Flexible destination liquefied natural gas (LNG) contracts, pipeline/storage inventory, a first-rate commodity trading unit and its newly found international banking partner have made Sempra Energy a global energy player, and the faster that LNG joins the global commodity markets, all the more successful it expects its Connecticut-based commodities business to become. That was the essence of what Sempra LNG and trading executives told the Wachovia Securities LNG Conference last Tuesday in Houston.

The global market will dictate where LNG flows, Sempra LNG CEO Darcel Hulse said, and he is confident that the United States can successfully compete for those supplies as it has in other global commodity markets, ranging from oil to steel to precious metals.

“Marketplace dynamics and price will determine where the gas flows, and it will always govern that,” Hulse said. “Once we get enough infrastructure in place in the United States as we do in oil, gas will begin to look like a commodity just as oil made the transition several years ago.”

In this newly developing global marketplace for natural gas, the ability to employ both physical and financial arbitrage or hedging strategies will be determined by the combination of Sempra’s infrastructure in terminal, pipelines and storage, its trading arm, and now its pending joint venture with the Royal Bank of Scotland, RBS Sempra Commodities LLP.

A key to playing physical arbitrage is having supply contracts with destination flexibility, Hulse said, adding that Sempra has that for half of the Indonesian gas it has under contract to come through its Costa Azul terminal, which is set to open early next year along the Pacific Coast of North Baja California, Mexico. “That’s the foundation,” he said. “And then you need firm regasification capacity.”

Adding a different dimension is financial arbitrage, Hulse said. It requires playing the financial arbitrage between two markets. “You have to have a viable trading entity that is strong in both those markets, with the control of the cargo when it actually sails from its source,” he said.

Sempra’s trading in recent years has been growing globally, but “not as fast as we would have liked,” said Christine Cantor, senior vice president with Sempra Commodities. “With our joint venture with RBS, we’re expecting massive growth.”

She calls the new partnership with RBS, which is scheduled to be closed in early January, “the perfect marriage,” linking the fast-charging physical assets side of Sempra with the trading and now global financial expertise and leverage from RBS. Cantor said RBS’ “AA” credit rating is “huge” for Sempra’s fast-expanding trading operation.

With the RBS financing and access to major customers, Sempra’s success in trading between various energy markets in the United States is going to be expanded globally, Cantor said. “We’re not there yet, though; there is still some ways to go in terms of access to supplies and other issues.”

Cantor said U.S. LNG imports have varied greatly in recent months and years, with month-to-month results that vary widely from positive to negative.
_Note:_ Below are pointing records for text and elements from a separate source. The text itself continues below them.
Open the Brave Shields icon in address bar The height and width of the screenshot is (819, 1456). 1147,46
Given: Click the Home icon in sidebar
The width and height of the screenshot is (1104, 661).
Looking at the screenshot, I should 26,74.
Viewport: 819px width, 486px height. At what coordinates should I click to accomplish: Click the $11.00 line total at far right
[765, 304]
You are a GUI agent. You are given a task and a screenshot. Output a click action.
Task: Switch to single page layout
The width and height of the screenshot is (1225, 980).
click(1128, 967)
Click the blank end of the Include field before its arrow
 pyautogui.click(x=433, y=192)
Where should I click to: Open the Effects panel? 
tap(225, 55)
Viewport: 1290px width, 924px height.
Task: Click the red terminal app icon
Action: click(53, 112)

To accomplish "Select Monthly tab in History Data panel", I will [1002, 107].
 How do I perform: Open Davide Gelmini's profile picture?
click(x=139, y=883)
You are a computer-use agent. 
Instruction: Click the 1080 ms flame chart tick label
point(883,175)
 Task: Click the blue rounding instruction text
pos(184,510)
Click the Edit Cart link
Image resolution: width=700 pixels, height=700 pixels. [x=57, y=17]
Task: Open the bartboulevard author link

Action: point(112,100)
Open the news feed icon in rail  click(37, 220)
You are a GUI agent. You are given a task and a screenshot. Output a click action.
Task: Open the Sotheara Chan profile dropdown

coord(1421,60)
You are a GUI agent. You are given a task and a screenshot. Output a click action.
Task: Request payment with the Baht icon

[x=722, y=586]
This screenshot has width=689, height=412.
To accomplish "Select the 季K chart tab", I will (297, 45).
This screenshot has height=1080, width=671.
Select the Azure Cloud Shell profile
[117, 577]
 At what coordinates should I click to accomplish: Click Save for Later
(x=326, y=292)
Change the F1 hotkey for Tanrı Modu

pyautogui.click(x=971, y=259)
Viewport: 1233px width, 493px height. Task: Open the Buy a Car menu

However, she is less concerned about this than the volatility, which is always the trading unit’s ally.

In announcing the partnership with RBS last July, Sempra CEO Donald Felsinger and other senior executives indicated that other parts of its business can benefit from the tie with the Royal Bank of Scotland, one of the world’s largest financial institutions and a leader in financing major energy and natural resource facilities. They said RBS’s global project financing leverage could significantly help Sempra’s already substantial holdings in North American LNG projects (see Daily GPI, July 23).